About a year ago, I happened upon this statement about the Monitor in the Harvard Business Review – under the charming heading of “do things that don’t interest you”:

“Many things that end up” being meaningful, writes social scientist Joseph Grenny, “have come from conference workshops, articles, or online videos that began as a chore and ended with an insight. My work in Kenya, for example, was heavily influenced by a Christian Science Monitor article I had forced myself to read 10 years earlier. Sometimes, we call things ‘boring’ simply because they lie outside the box we are currently in.”

If you were to come up with a punchline to a joke about the Monitor, that would probably be it. We’re seen as being global, fair, insightful, and perhaps a bit too earnest. We’re the bran muffin of journalism.

But you know what? We change lives. And I’m going to argue that we change lives precisely because we force open that too-small box that most human beings think they live in.

The Monitor is a peculiar little publication that’s hard for the world to figure out.
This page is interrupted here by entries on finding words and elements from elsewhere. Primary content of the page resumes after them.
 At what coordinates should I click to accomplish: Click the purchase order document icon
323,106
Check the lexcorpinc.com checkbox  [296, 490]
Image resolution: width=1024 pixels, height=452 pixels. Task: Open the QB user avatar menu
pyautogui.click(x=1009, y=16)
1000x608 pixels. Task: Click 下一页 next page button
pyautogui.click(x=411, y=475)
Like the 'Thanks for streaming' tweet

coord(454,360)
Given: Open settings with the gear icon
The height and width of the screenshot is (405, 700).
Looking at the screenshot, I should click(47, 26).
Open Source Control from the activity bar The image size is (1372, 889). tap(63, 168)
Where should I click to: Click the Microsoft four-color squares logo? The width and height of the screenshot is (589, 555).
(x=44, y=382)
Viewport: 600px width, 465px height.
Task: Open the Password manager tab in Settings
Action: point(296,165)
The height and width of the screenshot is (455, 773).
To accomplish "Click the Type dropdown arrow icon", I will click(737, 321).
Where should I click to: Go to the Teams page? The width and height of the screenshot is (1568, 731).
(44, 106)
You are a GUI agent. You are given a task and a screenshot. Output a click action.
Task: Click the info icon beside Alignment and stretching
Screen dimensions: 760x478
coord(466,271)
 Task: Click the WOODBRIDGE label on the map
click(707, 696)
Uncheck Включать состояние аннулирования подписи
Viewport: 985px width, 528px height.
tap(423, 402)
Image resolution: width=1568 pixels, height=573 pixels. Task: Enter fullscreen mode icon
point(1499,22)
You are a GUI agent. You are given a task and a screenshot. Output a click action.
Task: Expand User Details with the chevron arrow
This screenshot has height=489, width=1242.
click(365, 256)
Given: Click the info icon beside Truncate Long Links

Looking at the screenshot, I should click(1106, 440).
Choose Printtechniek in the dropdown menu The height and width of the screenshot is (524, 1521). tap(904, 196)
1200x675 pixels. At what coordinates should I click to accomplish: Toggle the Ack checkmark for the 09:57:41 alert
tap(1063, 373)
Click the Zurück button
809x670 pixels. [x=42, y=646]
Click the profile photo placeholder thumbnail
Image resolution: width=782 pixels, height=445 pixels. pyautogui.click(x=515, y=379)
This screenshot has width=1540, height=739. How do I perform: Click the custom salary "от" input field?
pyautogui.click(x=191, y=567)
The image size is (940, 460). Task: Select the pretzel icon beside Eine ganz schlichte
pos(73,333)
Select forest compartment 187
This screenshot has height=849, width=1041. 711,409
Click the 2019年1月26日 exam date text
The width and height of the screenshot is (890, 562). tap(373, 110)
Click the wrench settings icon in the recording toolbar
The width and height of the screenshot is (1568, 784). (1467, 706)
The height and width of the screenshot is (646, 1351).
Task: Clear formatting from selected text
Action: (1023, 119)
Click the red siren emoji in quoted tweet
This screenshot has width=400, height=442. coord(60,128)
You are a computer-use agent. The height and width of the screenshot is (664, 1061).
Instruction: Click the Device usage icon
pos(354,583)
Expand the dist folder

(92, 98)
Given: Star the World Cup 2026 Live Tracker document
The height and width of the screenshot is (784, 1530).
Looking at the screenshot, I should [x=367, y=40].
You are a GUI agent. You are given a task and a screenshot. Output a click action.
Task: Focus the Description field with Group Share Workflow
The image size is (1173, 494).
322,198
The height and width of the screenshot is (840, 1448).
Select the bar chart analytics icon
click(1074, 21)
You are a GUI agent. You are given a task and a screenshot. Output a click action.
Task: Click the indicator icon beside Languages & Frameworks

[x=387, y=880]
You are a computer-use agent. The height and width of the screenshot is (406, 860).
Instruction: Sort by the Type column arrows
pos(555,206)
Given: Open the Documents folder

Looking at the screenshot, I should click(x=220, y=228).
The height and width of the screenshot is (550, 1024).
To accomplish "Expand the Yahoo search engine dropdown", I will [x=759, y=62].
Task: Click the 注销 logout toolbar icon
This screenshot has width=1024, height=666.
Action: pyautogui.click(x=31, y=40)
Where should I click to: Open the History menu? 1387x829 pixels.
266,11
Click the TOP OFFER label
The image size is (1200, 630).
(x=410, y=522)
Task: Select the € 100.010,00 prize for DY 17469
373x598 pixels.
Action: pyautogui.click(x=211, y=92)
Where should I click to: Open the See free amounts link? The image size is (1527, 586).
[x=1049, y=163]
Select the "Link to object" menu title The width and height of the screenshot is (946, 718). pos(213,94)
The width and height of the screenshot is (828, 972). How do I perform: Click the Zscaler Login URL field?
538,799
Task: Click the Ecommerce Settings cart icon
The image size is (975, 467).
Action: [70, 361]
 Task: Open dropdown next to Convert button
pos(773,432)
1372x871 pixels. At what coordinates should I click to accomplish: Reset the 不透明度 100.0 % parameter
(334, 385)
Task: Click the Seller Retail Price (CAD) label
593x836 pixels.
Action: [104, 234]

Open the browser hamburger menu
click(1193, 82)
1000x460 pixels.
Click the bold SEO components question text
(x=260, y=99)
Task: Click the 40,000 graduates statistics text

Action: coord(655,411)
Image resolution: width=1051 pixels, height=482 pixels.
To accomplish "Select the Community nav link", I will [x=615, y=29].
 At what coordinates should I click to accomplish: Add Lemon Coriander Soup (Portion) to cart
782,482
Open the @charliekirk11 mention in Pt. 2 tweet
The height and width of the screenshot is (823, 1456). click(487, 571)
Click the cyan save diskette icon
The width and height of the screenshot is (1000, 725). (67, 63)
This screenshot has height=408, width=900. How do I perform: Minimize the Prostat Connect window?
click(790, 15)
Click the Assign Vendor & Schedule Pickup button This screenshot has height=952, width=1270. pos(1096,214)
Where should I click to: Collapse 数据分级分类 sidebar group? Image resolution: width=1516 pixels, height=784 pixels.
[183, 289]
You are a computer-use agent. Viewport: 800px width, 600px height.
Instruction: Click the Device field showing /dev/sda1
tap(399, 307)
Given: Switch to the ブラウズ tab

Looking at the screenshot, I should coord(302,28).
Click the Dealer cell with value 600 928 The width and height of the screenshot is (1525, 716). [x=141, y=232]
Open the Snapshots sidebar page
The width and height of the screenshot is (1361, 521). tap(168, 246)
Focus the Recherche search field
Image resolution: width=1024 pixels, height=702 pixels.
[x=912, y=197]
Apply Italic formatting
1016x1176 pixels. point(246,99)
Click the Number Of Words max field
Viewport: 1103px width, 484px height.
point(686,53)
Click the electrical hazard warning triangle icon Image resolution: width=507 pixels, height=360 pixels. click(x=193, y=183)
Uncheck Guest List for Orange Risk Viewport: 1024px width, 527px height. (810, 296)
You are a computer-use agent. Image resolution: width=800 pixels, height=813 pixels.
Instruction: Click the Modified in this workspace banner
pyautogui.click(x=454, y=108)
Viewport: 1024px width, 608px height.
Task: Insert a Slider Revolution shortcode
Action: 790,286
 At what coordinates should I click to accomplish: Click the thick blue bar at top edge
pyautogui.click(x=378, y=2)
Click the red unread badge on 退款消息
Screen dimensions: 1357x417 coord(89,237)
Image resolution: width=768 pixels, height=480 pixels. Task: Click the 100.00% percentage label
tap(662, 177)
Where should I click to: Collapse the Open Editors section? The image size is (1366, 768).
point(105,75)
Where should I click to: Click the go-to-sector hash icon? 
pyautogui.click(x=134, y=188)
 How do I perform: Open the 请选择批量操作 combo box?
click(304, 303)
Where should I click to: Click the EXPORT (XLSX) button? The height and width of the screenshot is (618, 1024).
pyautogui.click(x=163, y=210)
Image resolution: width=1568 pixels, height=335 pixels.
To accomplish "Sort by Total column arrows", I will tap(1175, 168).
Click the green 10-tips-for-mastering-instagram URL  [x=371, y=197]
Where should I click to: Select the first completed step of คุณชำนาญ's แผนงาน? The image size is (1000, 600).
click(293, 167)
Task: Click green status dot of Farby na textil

We’re run by a church, but we’re not only for church members and we’re not about converting people. We’re known as being fair even as the world becomes as polarized as at any time since the newspaper’s founding in 1908.

We have a mission beyond circulation, we want to bridge divides. We’re about kicking down the door of thought everywhere and saying, “You are bigger and more capable than you realize. And we can prove it.”